Hi everyone ,
Hope you are all doing well! I needed a suggestion related to hardware to run the ML algorithms on such a huge dataset. I was trying tree based algorithms on data using 8GB and also 12GB RAM hardware and still getting memory error every time I run the code.
Could anyone please guide on the configuration of hardware required or if there is any cloud platform where we can access high configuration hardware?
I do not think hardware is an issue here.
GPU : gtx-1070
I could reach 0.91 on leaderboard with the following time to result:
(from raw csvs to submission)
- without GPU : 3 to 4 hours
- with GPU : 20 mins
I would recommend 16GB at least though, and use chunking and iterator to avoid all in memory.
" I could reach 0.91 on leaderboard with the following time to result … with GPU : 20 mins"
i would say that is impressive results. good work!
Those are very good results. Do you have any suggestions for cloud based platform that can provide 16GB or higher memory?
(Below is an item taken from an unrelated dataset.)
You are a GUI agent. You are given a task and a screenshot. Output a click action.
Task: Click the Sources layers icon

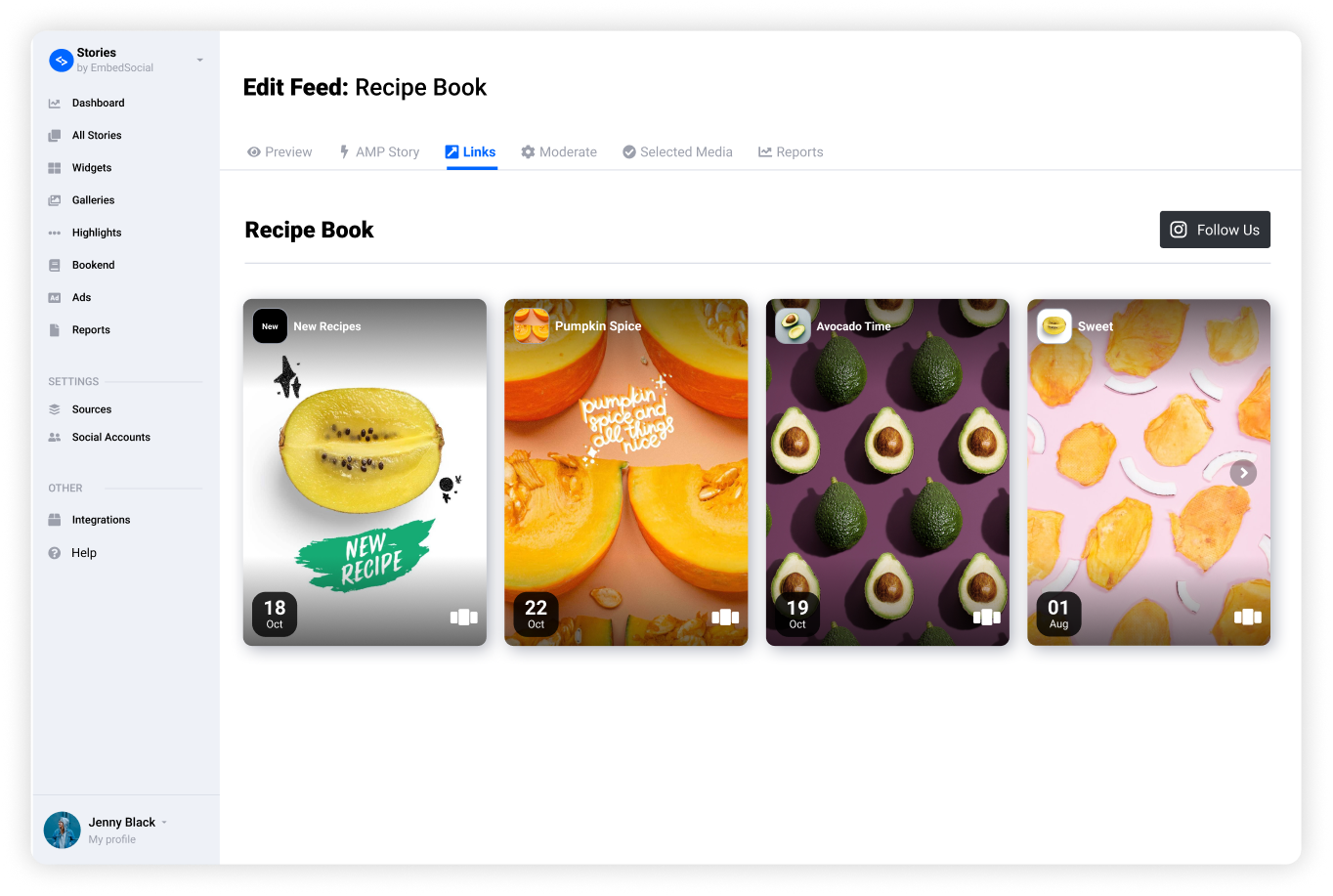point(55,409)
Google Colab is really good, and it’s free. Only 12GB of RAM though, but if you pay $10 a month you get access to higher memory (24GB) VM’s too. I’ve been using the free tier (0.8784 on the leaderboard atm) and found 12GB of RAM is enough. I did run into issues running out of memory as you have. I’d focus on trying to work out if there are any hyperparameters you can change to reduce how much memory the algorithm requires. If not then think about using a different algorithm.